Doctoral thesis, 2023

Hydrogen attracts growing interest as a versatile energy carrier, serving as a fuel for cars, a heat source, or a reagent for chemical synthesis. At the same time, the demand for accurate and selective hydrogen sensors is increasing because of both safety concerns and the need for process monitoring. This thesis discusses plasmonic sensors as a viable option for hydrogen sensing and in particular the transition from 2D thin films to bulk production of plasmonic plastic nanocomposites via melt processing and 3D-printing. This thesis explores a processing methodology that has the potential to produce a broad range of plasmonic plastic nanocomposites by allowing for variation in both the type of nanoparticles and the polymer matrix.

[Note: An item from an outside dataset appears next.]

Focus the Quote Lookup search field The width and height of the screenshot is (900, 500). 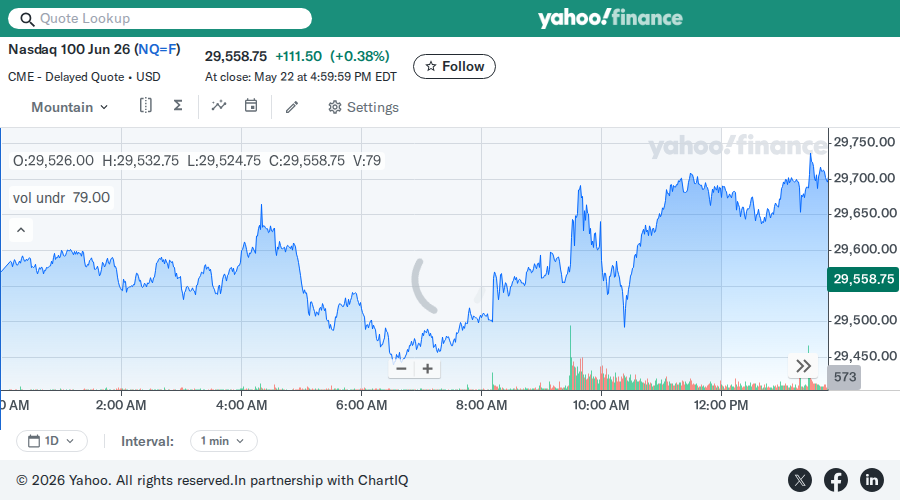pos(160,18)
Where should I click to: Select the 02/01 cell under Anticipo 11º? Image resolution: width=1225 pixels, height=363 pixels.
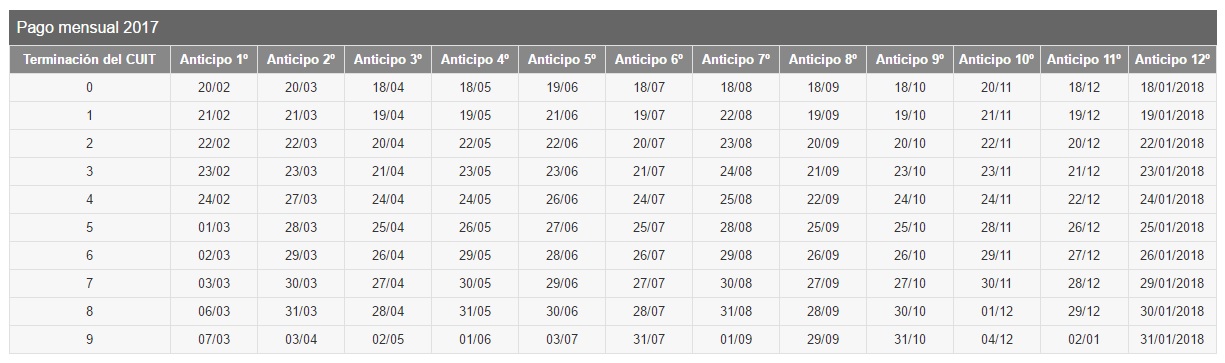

First, different Au nanoparticles were compounded together with poly(lactic acid) (PLA) and poly(methyl methacrylate) (PMMA) and 3D-printed to demonstrate the versatility and processability of  plasmonic plastic nanocomposites. Secondly, Pd- and PdAu based composites with PMMA and Teflon AF as the polymer matrix were produced to create 3D-printed plasmonic hydrogen sensors. Furthermore, the hydrogen sensing kinetics and protective properties of the polymer matrix surrounding the Pd nanoparticles were evaluated. The use of PMMA:Pd nanocomposites resulted in a robust sensor, that offers good protection against carbon monoxide poisoning. Instead, Teflon AF:Pd nanocomposites facilitate fast sensing due to a high hydrogen diffusivity. To combine the advantages of both matrix polymers, a core:shell approach with a Teflon AF:Pd nanocomposite as the bulk material and PMMA as a surface coating is explored. This approach yields a sensor with a promising degree of carbon monoxide protection without affecting the fast sensor response of the Teflon AF:Pd nanocomposite. Evidently, the use of polymer nanocomposites is a promising avenue for the realization of fast and selective hydrogen sensors.